前にも書いたかもしれませんが、機材に頼らず、アコースティックな弾き語りだけで魅せる「MTVアンプラグド」のイメージです。
エンターテインメントは多種多様。ひとつのジャンルの中でもファンを楽しませる要素はいろいろあります。でも音楽ならアーティストの生歌&生演奏、プロレスなら選手のレスリングスキルが根っ子。極端な話、他は何もなくてもそれさえあればどうにかなる。どうにかできてしまう。その事実こそが一流の証かもしれません。
最後は石森選手がエル・デスペラード選手のフィニッシュ技であるピンチェ・ロコをボーン・ロックでカウンターし、締め上げてギブアップを奪いました。「まだ大丈夫」「逃げられるだろう」という空気が漂う中で終わったことから、関節技の怖さを再認識させられた次第です。
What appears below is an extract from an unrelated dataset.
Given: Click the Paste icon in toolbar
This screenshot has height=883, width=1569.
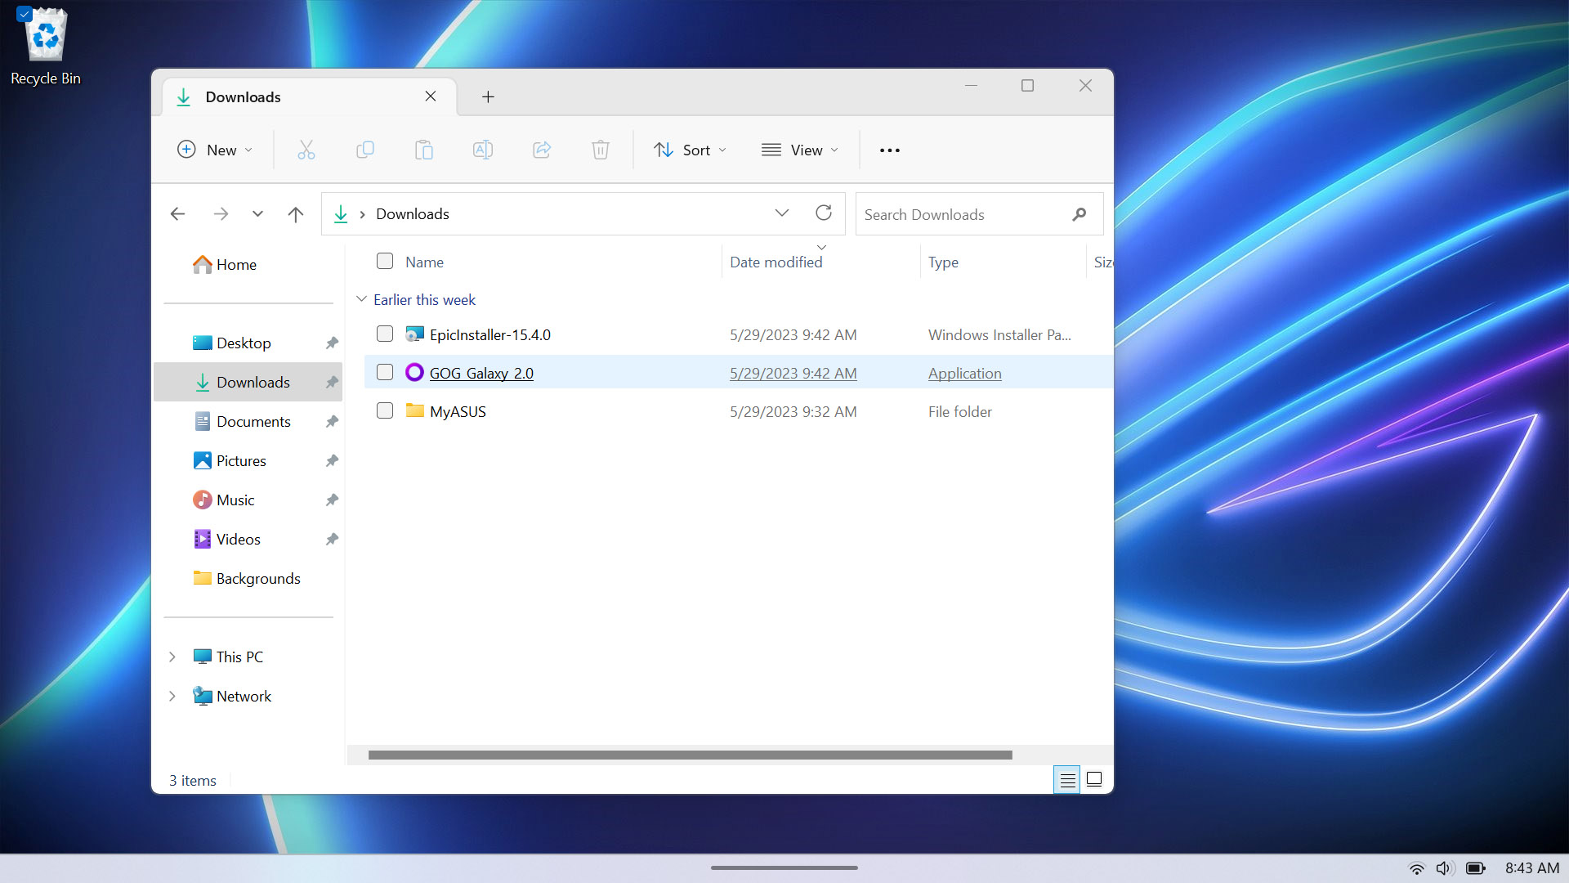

まさに「本物」だけが持つ凄みと説得力。私は格闘技の素人です。高校の授業で柔道を少し習った程度。それでも納得できてしまう。十分すぎるほどに伝わってしまう。絵画に関する素養の有無にかかわらず「ゲルニカ」が別次元の作品であることを誰もが知っているように。
若い頃の石森選手は、派手な飛び技やアクロバティックな動きを売りにしていました。それはそれで魅力的でした。39歳になったいまはまったく異なる手法で我々を楽しませてくれます。ちょうど「ザ・ビートルズ」のアルバムが初期・中期・後期と各々違った角度からファンに衝撃を与えたように。
いい歳の取り方をしているなあと思いました。「10代や20代の時しかできないこと」はたしかにあります。でもだったら30代、40代、50代、そしてそれ以上の年代にもきっと同じことが当てはまるはず。
いつの年代であってもいまがプライムタイム。そんな「本物」の物書き&書店員を目指してやっていきます。